Allow the first color to dry awhile and then apply the next color again following your design and laying the lighter color carefully up against the last color trying not to overlap. If you do, don't go back over it let it dry and the paint will not disturb the first color. If you do go back over it will loosen the first color and cause the two to run together.

Use only paints designed for the slot bodies which are mostly Lexan or a derivative. Do not use real automotive paints as they will attack the body and it will shatter on contact during a race. One guy did that here and by the end of 5 heats he did not have enough body left to finish the race. Other paints such as acrylic will not stick to the body well and will come off with contact as you race. Though flat black Acrylic paint does work okay on the outside of the body to denote grill openings or other holes such as air scoops not actually cut in the body for detail purposes.

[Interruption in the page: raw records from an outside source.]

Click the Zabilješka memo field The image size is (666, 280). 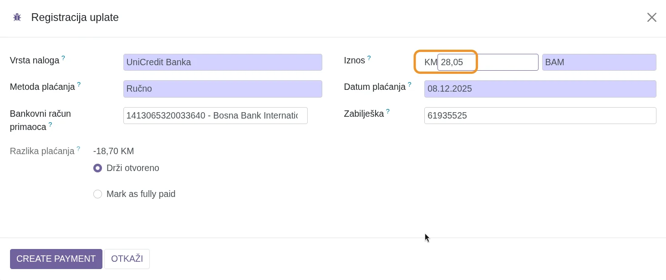540,116
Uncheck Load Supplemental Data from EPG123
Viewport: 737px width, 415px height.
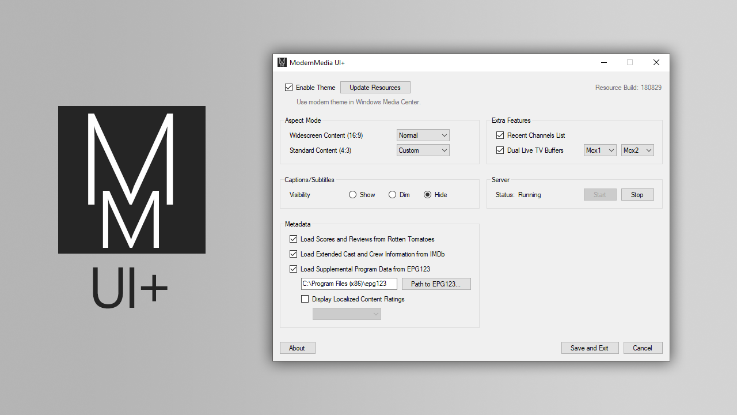294,269
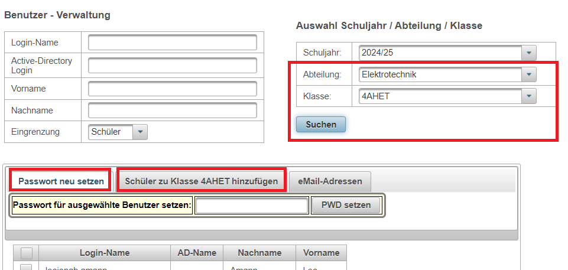Click the Vorname column header

[x=322, y=253]
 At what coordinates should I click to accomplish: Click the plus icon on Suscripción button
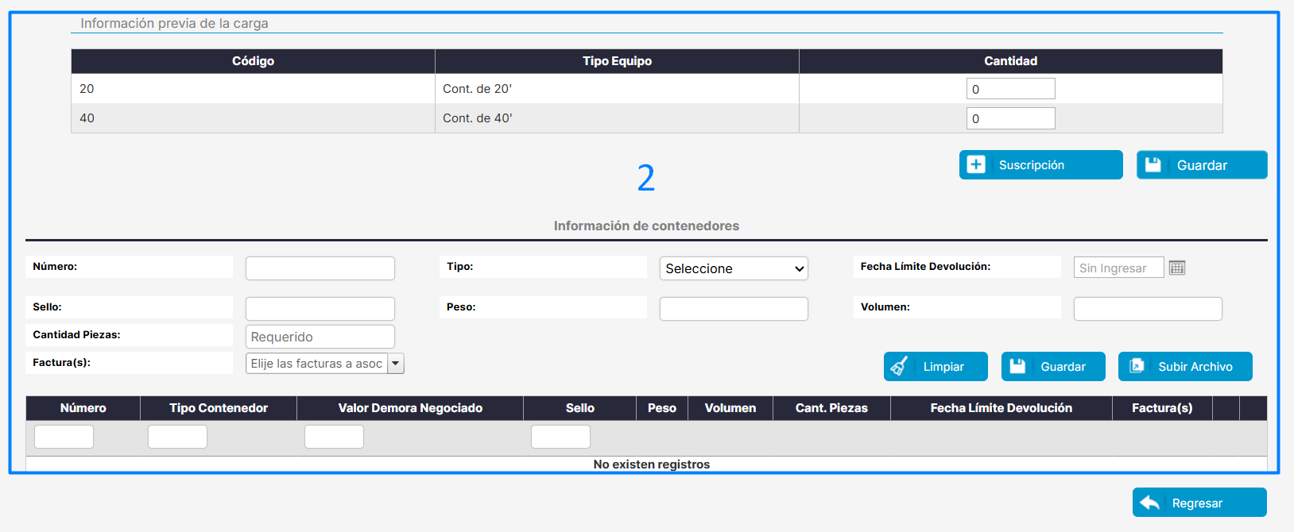tap(976, 164)
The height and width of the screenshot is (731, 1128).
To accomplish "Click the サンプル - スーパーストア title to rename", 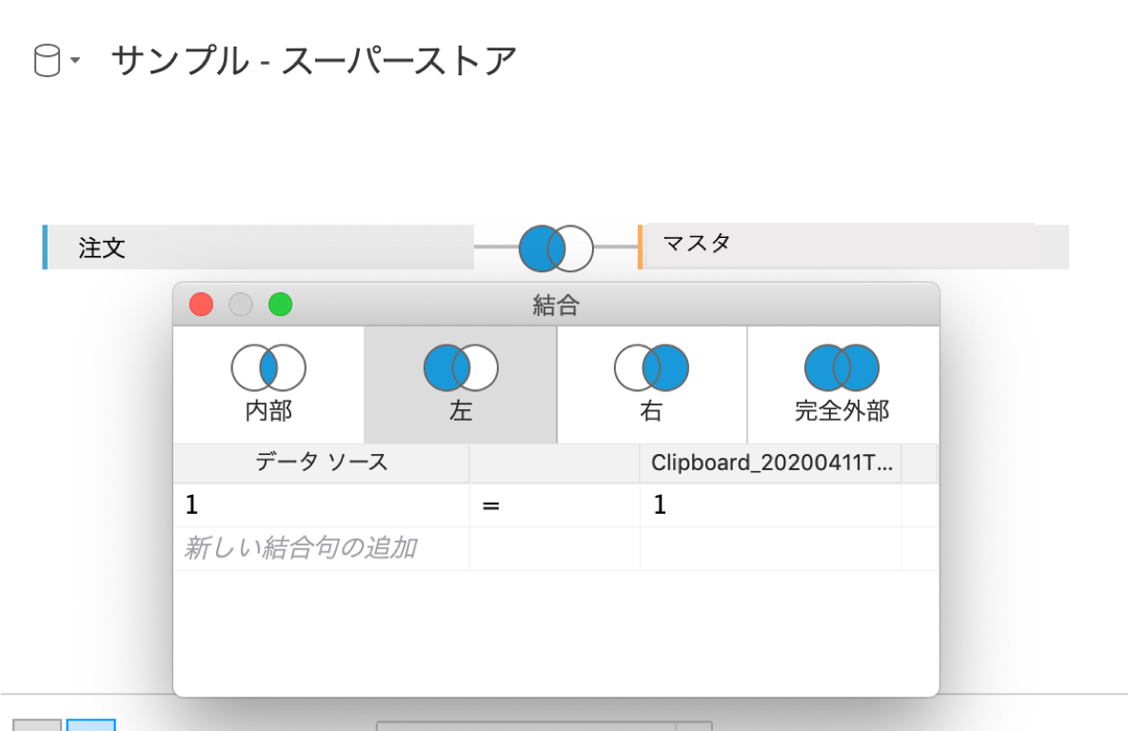I will [x=314, y=59].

use small brushes to do corner or detail work, one size brush will not do. Where you have large areas to cover use a bigger brush. When the paint is done let it dry so you can handle it with out smearing it. Then again using that fine point marker pen on the outside draw in the detail body lines or door openings this really sets the car off detail wise and is so easy to do. If any of your original design lines are not exactly where you painted them you can take them off with lighter fluid and either redo them in the right place or use small strips of black or colored electricians tape to redo them for emphasis of you design. Add your spoilers or wings to the car and paint them also if you wish. Then get some of the great mylar decals made by Parma or Autographics and put some sponsorship on that car, give it a realistic appearance. Use the letter sets to spell out your name on it or what ever other name you want, just do the letters individually to make the words. These are not hard to do. Get a sharp #11 exacto blade and just cut lightly around the decal you want to use and then with just the tip of the knife lift up a corner of the decal and pull it from the sheet. Then carefully using the knife blade at on side or the other carefully position the decal over the area you want it. Stick one side of it down a bit and then gradually lower the rest of the decal in place trying to keep air pockets from being trapped. Don't press down hard yet as you can still lift it off to reposition if you have to. When it looks right where you want it, take the end of ball point pen cap or the back side of a brush handle and smooth down the entire decal. These are tough and once in position are very hard to get off. It doesn't have to be concourse quality to start, but you will be more proud of it. I have found over the years that racers do better when they race something that looks good and they are proud of. IF YOUR CAR LOOKS LIKE JUNK YOU USUALLY WIND UP DRIVING IT LIKE IT IS JUNK. Pride in what you have done will make you want to stay on the track more and you will find you are not coming off as much and staying out of the wall and not driving into others in your way. By doing this you will be racking up more laps and doing better. Hope this helps.